Hatemi, G, Seyahi, E, Fresko, I, Talarico, R, Hamuryudan, V
Clinical and experimental rheumatology. 2019;(6):3-17
Abstract
Several epidemiologic studies report on the prevalence of Behçet's syndrome (BS) and demographic and clinical findings in patients from different countries and ethnicities. Although these studies point out geographic differences in disease course, methodologic differences make it difficult to compare the results of these studies. Recent data suggest that neutrophil extracellular trap levels are elevated in patients with BS, and that it may be a potential therapeutic target for the reduction or prevention of BS-associated thrombotic risk. Details on the mode of functioning of ERAP have been delineated and further epigenetic data reported. Wall thickness of lower extremity veins is increased among BS patients without any apparent clinical involvement. Magnetic resonance (MR) venography and Doppler ultrasonography (USG) were comparable in the diagnosis of chronic deep vein thrombosis, while MR venography is more effective in detecting collateral formations. Results were also collected on some dietary and non-dietary factors in triggering oral ulcers, while smoking seems to have a protective role. With regards to the therapy, it has been demonstrated that endovascular interventions carry the risk of inducing pathergy phenomenon.
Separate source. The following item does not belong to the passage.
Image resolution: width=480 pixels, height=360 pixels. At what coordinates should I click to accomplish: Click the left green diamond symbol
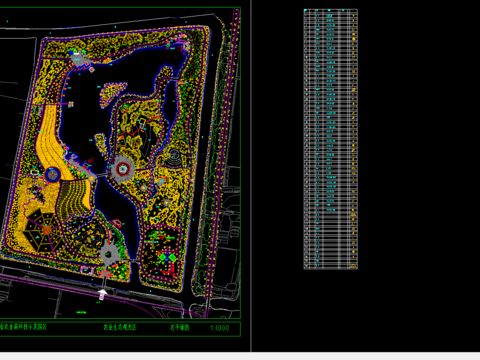162,257
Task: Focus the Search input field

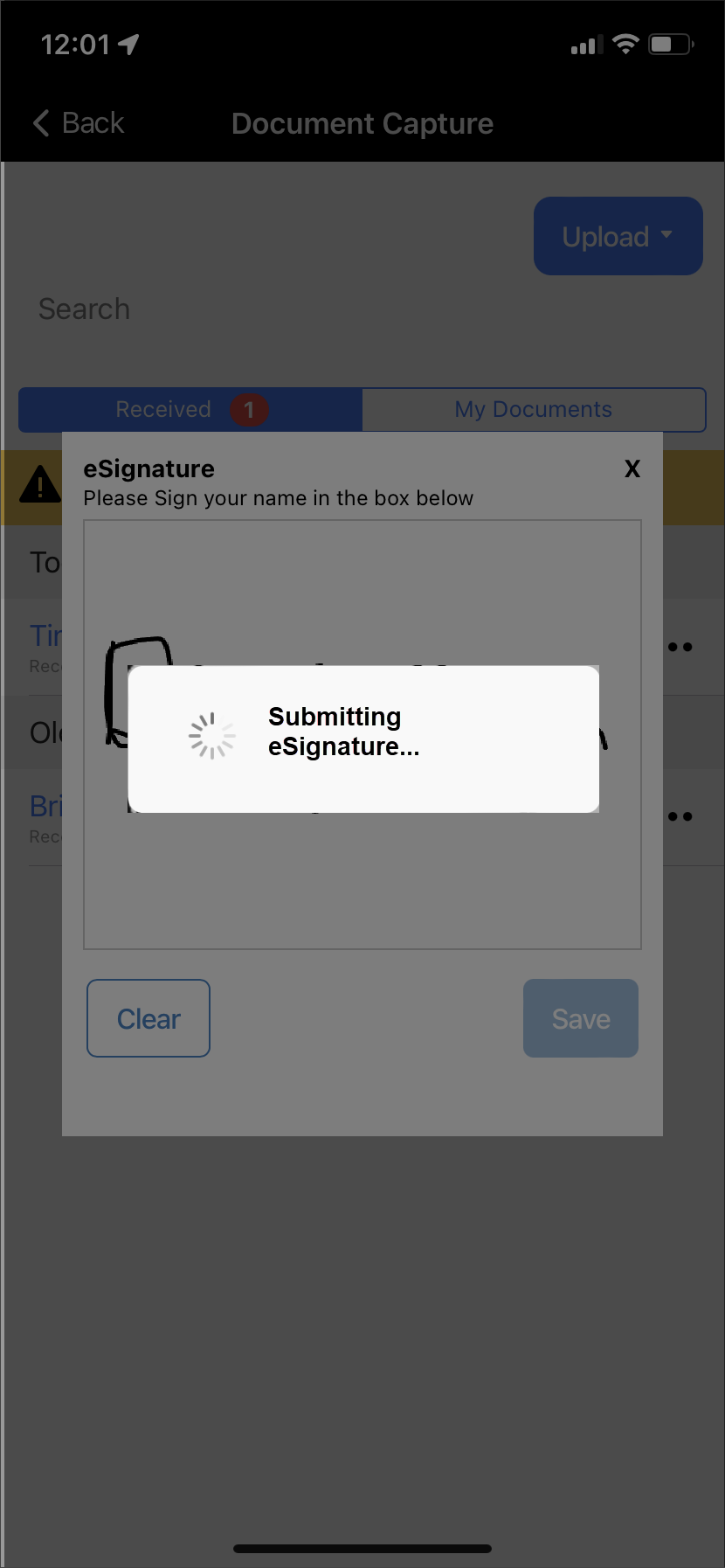Action: click(x=262, y=309)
Apremilast has been convincingly shown to be useful for oral ulcers of BS and classical immunosuppressives are effective as first line therapy in more than half of patients with uveitis. While infliximab and adalimumab seem to be equally effective in the treatment of refractory uveitis of BS, the combination of adalimumab and immunosuppressives appears to be superior to immunosuppressives alone for venous thrombosis of the extremities. In addition, tocilizumab might be an alternative to anti-TNF agents for patients with arterial involvement refractory to immunosuppressives. On the other hand, the place of IL-17 inhibition in the treatment of BS still remains questionable.